(Entries for finding words and elements)
▬▬▬
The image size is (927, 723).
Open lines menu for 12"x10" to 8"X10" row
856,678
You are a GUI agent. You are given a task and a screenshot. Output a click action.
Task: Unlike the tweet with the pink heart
▬▬▬
**EXERCISE**
Which lines in the items above contain the string "action", with case counting? Report each such line in full.

**OUTPUT OF THE EXERCISE**
You are a GUI agent. You are given a task and a screenshot. Output a click action.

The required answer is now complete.